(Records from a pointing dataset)
---*---
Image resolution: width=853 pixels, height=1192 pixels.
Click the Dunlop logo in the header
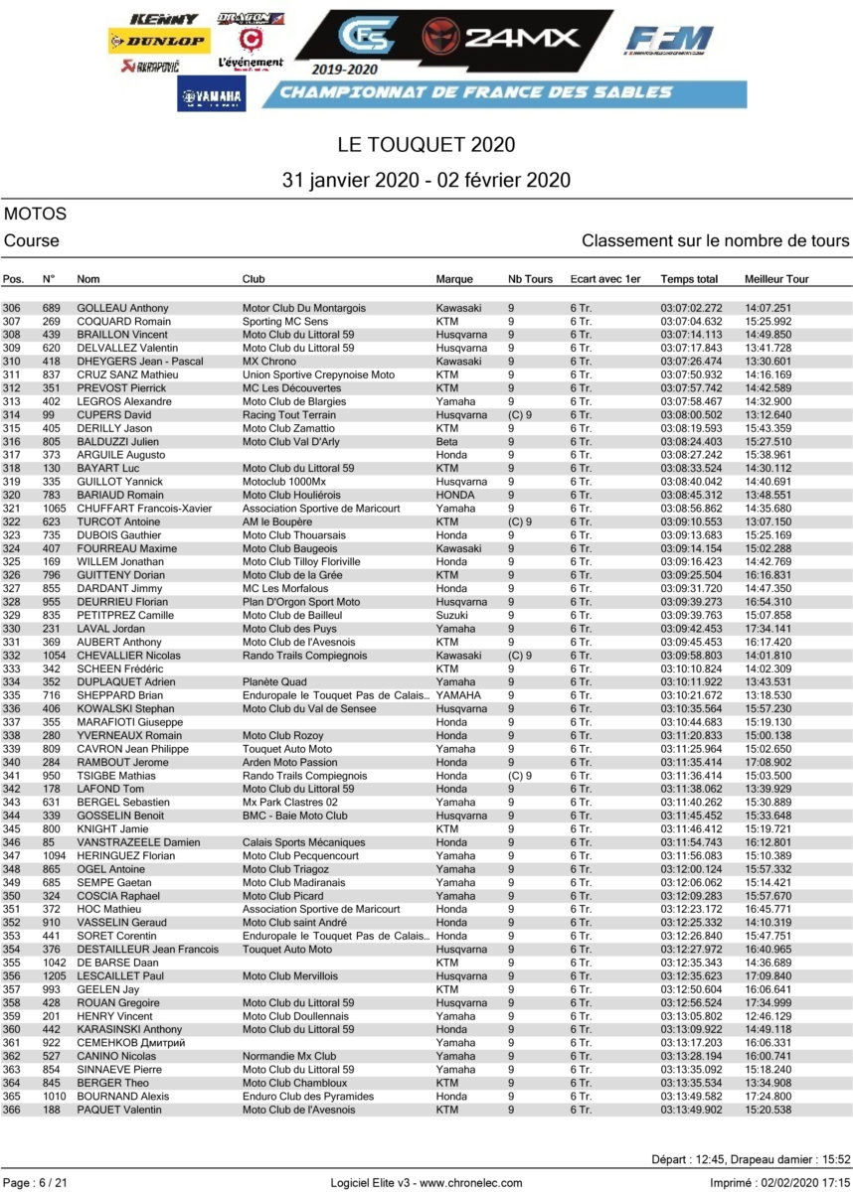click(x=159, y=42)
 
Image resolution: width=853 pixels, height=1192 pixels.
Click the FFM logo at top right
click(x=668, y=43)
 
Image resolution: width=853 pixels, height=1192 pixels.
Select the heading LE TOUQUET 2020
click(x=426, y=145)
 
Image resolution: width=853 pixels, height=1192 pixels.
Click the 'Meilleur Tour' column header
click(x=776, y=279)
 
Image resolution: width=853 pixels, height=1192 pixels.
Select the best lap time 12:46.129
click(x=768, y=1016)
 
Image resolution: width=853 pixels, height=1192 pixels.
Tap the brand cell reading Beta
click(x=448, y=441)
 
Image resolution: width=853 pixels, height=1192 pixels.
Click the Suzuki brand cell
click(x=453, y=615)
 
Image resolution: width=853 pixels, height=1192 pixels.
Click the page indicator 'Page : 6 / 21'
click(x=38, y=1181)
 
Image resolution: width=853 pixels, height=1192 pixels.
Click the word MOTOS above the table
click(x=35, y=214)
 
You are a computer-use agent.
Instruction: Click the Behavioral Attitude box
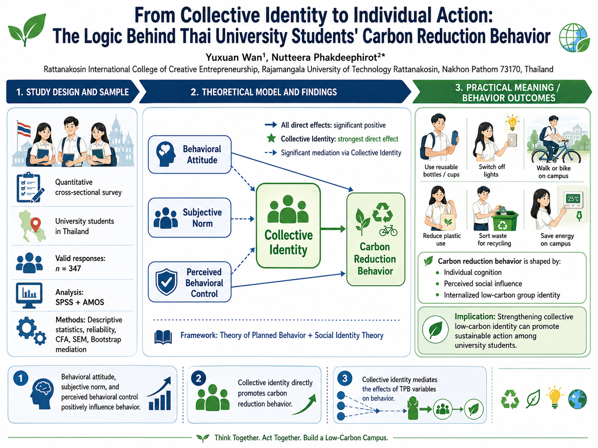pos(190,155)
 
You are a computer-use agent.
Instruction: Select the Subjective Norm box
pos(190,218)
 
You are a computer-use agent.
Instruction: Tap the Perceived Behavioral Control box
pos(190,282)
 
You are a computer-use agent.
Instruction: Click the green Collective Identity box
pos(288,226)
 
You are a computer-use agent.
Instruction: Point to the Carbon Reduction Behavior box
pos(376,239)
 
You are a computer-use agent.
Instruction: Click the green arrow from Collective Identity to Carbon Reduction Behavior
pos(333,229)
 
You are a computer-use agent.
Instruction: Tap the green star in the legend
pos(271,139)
---*---
* [WHAT YOU SHOULD DO]: Return all of the entries above word for word, leaving out the pictures.

* [RESPONSE BELOW]:
Image resolution: width=853 pixels, height=1192 pixels.
Click the Dunlop logo in the header
click(x=159, y=42)
 
Image resolution: width=853 pixels, height=1192 pixels.
Click the FFM logo at top right
click(x=668, y=43)
 
Image resolution: width=853 pixels, height=1192 pixels.
Select the heading LE TOUQUET 2020
click(x=426, y=145)
 
Image resolution: width=853 pixels, height=1192 pixels.
Click the 'Meilleur Tour' column header
click(x=776, y=279)
 
Image resolution: width=853 pixels, height=1192 pixels.
Select the best lap time 12:46.129
click(x=768, y=1016)
 
Image resolution: width=853 pixels, height=1192 pixels.
Tap the brand cell reading Beta
click(x=448, y=441)
 
Image resolution: width=853 pixels, height=1192 pixels.
Click the Suzuki brand cell
click(x=453, y=615)
 
Image resolution: width=853 pixels, height=1192 pixels.
Click the page indicator 'Page : 6 / 21'
click(x=38, y=1181)
 
Image resolution: width=853 pixels, height=1192 pixels.
Click the word MOTOS above the table
click(x=35, y=214)
 
You are a computer-use agent.
Instruction: Click the Behavioral Attitude box
pos(190,155)
 
You are a computer-use agent.
Instruction: Select the Subjective Norm box
pos(190,218)
 
You are a computer-use agent.
Instruction: Tap the Perceived Behavioral Control box
pos(190,282)
 
You are a computer-use agent.
Instruction: Click the green Collective Identity box
pos(288,226)
 
You are a computer-use agent.
Instruction: Point to the Carbon Reduction Behavior box
pos(376,239)
 
You are a computer-use agent.
Instruction: Click the green arrow from Collective Identity to Carbon Reduction Behavior
pos(333,229)
 
You are a computer-use agent.
Instruction: Tap the green star in the legend
pos(271,139)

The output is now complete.